Diskussion: Mit Eintreten des letzten Lebensjahres nimmt die Relevanz einer Untersuchung der Bedeutung von Übergängen zu. Durch die Reihenfolge des sequenziellen Mixed-Methods Designs (QUANT – QUAL) lassen sich die Interviews direkt auf die Muster zu Übergängen, die sich in der Fragebogenerhebung gezeigt haben, beziehen und Gründe und Notwendigkeiten für Wechsel untersuchen. Es konnte gezeigt werden, dass eine häufigkeitsbasierte Definition von belastenden Übergängen nicht ausreicht, um die erlebte Realität in der Versorgung abzubilden.

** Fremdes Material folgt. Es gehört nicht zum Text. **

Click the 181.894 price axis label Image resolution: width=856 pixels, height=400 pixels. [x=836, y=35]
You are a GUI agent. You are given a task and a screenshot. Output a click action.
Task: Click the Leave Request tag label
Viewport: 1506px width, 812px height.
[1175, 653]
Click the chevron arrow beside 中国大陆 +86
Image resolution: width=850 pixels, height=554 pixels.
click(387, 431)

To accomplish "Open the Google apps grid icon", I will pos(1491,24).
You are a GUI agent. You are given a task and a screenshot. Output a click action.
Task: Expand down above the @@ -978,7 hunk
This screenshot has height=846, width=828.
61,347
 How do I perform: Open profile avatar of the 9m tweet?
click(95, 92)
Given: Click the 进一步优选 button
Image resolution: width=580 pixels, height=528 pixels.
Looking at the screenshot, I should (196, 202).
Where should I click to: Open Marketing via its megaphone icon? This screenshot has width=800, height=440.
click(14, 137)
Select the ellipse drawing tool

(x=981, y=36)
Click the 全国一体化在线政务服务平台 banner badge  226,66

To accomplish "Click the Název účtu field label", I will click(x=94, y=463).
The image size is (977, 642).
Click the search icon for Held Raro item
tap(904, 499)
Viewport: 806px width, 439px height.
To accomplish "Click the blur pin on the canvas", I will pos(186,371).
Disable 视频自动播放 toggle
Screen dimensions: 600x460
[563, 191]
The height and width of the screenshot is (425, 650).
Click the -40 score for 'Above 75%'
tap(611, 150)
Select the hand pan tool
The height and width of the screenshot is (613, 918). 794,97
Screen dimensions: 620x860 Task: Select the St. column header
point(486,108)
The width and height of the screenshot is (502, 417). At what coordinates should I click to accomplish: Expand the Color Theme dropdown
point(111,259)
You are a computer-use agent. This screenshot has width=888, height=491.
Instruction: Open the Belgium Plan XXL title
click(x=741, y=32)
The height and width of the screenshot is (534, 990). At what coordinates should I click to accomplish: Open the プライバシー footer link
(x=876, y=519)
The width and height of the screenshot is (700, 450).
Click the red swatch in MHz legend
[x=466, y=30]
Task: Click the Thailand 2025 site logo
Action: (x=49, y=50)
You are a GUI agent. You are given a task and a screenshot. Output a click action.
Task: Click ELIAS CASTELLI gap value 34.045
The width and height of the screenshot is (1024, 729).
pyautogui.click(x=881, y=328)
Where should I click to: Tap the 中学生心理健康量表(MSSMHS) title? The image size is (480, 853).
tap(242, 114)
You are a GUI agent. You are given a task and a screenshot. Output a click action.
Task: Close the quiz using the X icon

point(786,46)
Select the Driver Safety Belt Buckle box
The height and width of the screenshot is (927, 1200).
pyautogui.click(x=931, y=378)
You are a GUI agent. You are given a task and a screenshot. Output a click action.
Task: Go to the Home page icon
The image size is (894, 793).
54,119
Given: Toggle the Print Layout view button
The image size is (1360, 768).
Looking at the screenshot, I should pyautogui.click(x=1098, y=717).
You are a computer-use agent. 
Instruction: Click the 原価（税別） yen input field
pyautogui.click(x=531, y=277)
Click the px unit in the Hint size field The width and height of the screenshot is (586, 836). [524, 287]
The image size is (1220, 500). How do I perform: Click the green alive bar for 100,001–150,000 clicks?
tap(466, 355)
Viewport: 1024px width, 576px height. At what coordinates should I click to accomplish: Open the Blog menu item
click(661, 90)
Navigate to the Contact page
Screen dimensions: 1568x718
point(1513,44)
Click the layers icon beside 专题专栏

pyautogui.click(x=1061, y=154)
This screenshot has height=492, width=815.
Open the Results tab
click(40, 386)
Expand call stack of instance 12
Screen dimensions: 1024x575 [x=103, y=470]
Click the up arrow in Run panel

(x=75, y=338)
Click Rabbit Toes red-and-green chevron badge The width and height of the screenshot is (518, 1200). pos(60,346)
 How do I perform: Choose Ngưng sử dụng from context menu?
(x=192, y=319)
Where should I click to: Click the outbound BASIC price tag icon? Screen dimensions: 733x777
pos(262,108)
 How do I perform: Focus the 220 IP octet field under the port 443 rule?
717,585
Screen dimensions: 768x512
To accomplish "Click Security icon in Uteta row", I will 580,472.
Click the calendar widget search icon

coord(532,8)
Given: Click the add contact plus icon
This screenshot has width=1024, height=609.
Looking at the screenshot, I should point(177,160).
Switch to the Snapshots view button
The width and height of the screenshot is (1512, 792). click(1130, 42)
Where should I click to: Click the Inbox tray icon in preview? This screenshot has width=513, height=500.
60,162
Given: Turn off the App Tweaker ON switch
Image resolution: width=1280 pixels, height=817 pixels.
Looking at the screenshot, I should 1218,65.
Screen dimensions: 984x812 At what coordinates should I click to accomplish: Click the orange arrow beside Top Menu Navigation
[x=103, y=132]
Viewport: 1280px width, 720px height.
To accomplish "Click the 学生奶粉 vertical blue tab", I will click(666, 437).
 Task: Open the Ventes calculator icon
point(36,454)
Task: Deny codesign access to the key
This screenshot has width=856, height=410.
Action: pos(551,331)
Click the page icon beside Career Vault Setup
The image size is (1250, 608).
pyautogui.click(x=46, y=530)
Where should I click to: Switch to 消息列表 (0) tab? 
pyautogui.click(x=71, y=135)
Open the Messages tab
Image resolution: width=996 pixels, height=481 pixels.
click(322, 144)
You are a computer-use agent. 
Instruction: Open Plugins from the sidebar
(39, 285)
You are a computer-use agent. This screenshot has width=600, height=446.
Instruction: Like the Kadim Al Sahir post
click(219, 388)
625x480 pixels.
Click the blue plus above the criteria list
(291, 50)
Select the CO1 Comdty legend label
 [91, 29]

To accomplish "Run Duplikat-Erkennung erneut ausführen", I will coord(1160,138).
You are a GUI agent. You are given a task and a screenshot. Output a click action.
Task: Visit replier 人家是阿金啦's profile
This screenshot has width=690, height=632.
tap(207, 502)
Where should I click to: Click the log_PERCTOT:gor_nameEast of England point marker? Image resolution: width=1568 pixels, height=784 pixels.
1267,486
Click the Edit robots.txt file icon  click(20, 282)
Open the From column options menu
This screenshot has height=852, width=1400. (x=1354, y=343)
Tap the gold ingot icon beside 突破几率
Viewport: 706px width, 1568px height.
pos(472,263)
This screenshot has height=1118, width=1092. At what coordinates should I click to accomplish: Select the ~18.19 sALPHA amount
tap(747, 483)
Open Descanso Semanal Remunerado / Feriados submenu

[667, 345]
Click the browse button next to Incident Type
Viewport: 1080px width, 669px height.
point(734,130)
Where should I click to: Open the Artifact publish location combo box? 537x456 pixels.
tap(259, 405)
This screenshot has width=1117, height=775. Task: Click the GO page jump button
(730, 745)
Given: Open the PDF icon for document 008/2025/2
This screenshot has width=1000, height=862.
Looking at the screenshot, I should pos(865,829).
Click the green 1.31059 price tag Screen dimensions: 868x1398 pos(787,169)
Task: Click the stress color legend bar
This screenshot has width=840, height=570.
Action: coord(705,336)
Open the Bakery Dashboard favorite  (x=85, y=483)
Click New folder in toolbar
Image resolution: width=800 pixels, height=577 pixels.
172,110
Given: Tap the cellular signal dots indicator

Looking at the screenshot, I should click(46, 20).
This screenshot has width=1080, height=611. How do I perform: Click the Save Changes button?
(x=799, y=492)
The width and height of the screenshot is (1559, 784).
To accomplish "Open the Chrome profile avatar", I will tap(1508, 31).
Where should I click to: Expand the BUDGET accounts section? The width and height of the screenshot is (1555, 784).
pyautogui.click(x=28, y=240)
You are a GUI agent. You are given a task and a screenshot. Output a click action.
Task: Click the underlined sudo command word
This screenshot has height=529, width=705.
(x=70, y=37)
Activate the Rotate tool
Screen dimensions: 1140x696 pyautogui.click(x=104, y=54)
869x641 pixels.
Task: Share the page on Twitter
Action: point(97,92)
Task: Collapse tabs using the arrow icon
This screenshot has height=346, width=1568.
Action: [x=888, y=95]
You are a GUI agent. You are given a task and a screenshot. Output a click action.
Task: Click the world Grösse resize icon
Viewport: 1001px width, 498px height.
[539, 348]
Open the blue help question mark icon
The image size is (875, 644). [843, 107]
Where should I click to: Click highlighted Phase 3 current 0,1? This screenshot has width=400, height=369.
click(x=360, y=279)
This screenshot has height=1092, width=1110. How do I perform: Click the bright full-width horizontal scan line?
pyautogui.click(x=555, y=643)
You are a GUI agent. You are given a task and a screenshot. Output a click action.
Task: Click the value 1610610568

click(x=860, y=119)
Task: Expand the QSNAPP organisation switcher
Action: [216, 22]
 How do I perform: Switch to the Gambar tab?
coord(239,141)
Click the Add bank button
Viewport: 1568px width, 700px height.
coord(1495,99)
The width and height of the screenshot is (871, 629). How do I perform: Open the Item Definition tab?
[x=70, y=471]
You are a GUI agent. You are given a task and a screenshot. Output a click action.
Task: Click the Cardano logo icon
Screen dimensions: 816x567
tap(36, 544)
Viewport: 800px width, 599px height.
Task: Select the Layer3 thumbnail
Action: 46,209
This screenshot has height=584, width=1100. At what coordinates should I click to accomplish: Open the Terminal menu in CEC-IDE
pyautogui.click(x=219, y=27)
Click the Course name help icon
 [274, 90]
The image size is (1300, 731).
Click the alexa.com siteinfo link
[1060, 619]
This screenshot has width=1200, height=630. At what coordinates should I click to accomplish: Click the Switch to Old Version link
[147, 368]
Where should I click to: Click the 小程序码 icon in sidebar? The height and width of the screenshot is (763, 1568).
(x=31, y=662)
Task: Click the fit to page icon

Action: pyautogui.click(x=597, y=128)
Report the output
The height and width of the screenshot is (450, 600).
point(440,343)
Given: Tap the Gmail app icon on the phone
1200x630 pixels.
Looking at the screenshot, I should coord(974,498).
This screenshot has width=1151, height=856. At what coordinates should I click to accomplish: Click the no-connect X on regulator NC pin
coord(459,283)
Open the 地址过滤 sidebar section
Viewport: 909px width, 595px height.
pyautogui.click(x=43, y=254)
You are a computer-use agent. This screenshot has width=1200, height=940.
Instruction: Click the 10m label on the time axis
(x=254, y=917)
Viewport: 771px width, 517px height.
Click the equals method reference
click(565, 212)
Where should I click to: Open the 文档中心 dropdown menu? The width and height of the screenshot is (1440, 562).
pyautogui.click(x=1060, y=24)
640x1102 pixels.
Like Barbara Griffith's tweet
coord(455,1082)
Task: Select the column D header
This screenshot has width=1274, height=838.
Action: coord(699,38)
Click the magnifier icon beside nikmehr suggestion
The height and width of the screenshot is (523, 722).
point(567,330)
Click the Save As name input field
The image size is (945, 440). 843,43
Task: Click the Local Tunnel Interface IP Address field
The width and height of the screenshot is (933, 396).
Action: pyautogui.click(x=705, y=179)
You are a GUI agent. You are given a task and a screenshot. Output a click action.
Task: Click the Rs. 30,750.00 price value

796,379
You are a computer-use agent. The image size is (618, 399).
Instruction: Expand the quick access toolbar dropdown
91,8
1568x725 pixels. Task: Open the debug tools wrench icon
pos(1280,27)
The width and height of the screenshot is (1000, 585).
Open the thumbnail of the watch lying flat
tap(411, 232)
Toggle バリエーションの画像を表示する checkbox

Praktische Implikationen: Die frühzeitige Kommunikation einer unheilbaren Erkrankung sowie der rechtzeitige Einbezug weiterer Dienste (u.a. Sozialdienst) zeigen Möglichkeiten auf, belastende Übergänge für den Patienten (und Nahestehende) am Lebensende zu reduzieren und besser zu gestalten.